Randomness is everywhere.
But somewhat surprisingly, the mathematical study of probability began relatively recently, when a troubled gambler reached out to a mathematician for help.
[MUSIC PLAYING] Let's start with the word "probability."
It and its relatives "probable" and "probabilistic" derived from the Latin "probabilis," which was primarily used as a morally evaluative term to mean that something was worthy of approval, as in, a probable doctor is a trustworthy one.
More recently, the derivatives of "probabilis" can express a tentative judgment, something more like an intuition or opinion, as in, that hairstyle will probably go out of fashion soon.
And of course, to say something is "probable" can be a statement about factual knowledge, which requires evidence or analytic reasoning.
Throughout much of human history, people consciously and intentionally produced randomness.
They frequently used dice or die-shaped animal bones and other random objects to gamble for entertainment, to predict the future, and to communicate with deities.
Despite all this engagement with controlled random processes, people didn't really think of probability in mathematical terms prior to 1600.
All of the ingredients were there.
People had rigorous theories of geometry and algebra, and the ability to rig a game of dice would have certainly provided an incentive to study probability.

○ ○ ○

Requests:
a) In the passage on probability, what Latin word are "probability," "probable," and "probabilistic" derived from?
b) Change "trustworthy" to "reliable" in the passage on probability, and write out the part between "It and its relatives" and "of fashion soon.", inclusive.
c) Turn the paragraph of the passage on probability that begins "People had rigorous theories" into a short list that keeps its main facts.

Saved data entries:
○ ○ ○

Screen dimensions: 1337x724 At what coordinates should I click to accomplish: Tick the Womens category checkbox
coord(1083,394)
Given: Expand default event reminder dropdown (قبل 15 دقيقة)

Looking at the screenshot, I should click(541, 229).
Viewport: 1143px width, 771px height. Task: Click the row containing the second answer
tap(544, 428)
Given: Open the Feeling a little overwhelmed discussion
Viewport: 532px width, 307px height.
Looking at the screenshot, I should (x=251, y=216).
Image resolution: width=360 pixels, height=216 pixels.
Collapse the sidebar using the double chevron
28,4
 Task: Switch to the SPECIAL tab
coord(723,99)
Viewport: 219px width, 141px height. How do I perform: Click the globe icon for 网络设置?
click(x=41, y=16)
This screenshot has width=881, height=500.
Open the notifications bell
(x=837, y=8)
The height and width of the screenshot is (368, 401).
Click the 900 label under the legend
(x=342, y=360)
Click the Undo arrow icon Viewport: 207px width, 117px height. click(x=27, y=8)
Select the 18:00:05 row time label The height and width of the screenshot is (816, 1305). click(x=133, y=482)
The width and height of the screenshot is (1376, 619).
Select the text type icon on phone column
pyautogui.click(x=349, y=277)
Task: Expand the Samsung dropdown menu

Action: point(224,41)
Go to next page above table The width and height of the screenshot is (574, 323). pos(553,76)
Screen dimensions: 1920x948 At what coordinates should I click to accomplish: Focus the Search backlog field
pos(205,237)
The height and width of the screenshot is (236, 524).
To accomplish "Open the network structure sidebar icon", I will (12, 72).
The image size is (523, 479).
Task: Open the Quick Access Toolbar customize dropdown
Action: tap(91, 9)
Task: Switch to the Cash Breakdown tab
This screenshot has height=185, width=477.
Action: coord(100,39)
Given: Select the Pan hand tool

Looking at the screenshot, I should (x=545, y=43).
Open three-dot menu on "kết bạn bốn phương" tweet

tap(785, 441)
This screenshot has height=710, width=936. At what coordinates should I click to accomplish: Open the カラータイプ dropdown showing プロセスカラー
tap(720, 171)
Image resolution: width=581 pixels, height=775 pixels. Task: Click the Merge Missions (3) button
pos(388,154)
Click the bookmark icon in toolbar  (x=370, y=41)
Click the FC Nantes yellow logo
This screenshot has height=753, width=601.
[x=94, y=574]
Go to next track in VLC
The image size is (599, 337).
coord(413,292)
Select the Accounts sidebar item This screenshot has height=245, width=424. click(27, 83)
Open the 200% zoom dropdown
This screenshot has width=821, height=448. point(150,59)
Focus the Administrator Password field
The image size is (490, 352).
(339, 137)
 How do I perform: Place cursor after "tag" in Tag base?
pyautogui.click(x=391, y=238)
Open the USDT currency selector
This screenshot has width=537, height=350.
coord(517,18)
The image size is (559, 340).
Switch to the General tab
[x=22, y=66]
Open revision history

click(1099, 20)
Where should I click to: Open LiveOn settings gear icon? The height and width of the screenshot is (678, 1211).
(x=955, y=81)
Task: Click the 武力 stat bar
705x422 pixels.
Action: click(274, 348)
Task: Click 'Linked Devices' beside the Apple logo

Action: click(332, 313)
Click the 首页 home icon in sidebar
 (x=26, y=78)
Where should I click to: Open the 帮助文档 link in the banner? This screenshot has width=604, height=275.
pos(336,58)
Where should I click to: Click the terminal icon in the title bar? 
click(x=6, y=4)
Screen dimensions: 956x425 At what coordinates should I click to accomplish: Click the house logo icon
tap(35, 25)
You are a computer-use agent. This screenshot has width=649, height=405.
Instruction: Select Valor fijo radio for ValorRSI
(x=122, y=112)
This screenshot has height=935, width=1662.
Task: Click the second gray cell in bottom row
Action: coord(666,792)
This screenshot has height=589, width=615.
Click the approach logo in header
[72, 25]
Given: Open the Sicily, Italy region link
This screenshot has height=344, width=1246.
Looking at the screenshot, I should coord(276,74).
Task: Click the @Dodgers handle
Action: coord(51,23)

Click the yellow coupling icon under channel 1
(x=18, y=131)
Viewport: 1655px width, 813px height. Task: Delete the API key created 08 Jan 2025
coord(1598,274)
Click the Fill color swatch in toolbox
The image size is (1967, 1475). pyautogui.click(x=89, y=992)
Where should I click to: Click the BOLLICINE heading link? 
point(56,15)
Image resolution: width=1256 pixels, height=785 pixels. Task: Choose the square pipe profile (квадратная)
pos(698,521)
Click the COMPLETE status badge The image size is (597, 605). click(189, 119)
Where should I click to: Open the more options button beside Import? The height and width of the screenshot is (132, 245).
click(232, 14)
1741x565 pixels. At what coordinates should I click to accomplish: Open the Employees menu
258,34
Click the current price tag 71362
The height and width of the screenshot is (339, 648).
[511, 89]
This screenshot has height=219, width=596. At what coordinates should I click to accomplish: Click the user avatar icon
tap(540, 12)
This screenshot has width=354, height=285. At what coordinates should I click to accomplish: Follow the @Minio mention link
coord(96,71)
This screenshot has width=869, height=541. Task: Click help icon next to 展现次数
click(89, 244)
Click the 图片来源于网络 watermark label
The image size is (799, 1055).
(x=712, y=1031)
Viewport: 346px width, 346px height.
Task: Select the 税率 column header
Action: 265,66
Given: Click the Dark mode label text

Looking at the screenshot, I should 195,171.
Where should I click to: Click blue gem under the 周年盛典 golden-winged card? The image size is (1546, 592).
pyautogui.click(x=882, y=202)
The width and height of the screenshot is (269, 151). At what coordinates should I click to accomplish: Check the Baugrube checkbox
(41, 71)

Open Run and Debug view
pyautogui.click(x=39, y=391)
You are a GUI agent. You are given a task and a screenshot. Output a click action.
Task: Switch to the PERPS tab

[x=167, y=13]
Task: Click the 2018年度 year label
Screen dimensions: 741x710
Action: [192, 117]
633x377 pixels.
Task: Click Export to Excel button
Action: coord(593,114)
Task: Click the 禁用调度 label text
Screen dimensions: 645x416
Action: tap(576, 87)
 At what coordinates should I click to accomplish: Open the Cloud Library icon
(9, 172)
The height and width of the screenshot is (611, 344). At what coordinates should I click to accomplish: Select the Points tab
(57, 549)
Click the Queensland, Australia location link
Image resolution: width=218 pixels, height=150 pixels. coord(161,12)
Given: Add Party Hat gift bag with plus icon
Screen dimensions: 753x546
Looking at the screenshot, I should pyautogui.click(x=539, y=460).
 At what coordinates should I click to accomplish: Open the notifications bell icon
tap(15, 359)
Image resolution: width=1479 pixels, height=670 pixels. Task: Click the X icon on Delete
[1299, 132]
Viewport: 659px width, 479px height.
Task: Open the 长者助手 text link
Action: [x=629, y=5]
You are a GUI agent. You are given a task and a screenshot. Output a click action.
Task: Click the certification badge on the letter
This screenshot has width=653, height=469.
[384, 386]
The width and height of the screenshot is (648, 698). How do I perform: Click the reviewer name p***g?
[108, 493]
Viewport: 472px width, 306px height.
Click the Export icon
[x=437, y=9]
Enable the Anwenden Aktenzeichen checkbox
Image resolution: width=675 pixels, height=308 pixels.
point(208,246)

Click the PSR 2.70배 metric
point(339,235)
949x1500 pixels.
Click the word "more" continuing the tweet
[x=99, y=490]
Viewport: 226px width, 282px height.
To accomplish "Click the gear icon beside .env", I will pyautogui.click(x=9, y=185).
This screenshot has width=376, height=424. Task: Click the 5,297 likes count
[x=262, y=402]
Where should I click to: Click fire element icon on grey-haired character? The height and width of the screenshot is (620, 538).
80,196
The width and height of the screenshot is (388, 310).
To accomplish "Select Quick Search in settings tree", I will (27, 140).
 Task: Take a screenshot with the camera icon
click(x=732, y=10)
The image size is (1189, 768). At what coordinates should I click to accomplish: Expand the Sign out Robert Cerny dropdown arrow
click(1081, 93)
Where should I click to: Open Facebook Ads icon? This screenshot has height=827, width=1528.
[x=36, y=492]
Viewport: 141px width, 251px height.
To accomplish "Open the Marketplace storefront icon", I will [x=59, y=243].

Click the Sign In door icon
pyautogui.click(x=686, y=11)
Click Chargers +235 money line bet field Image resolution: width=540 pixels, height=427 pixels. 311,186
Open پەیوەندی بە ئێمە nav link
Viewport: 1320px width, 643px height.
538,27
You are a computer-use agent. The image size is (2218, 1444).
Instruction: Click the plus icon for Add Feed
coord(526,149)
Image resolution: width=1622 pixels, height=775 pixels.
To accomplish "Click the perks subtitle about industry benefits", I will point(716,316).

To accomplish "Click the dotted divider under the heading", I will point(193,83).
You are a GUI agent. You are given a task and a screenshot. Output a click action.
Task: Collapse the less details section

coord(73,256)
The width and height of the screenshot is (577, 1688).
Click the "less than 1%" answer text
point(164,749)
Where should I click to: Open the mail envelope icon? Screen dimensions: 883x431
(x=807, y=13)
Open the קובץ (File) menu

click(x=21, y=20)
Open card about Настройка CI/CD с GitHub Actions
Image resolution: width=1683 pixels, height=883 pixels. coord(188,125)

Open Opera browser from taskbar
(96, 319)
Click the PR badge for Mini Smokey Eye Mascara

○ ○ ○

Solution set:
a) probabilis

b)
It and its relatives "probable" and "probabilistic" derived from the Latin "probabilis," which was primarily used as a morally evaluative term to mean that something was worthy of approval, as in, a probable doctor is a reliable one.
More recently, the derivatives of "probabilis" can express a tentative judgment, something more like an intuition or opinion, as in, that hairstyle will probably go out of fashion soon.

c)
- People had rigorous theories of geometry and algebra.
- Being able to rig a game of dice would have given them an incentive to study probability.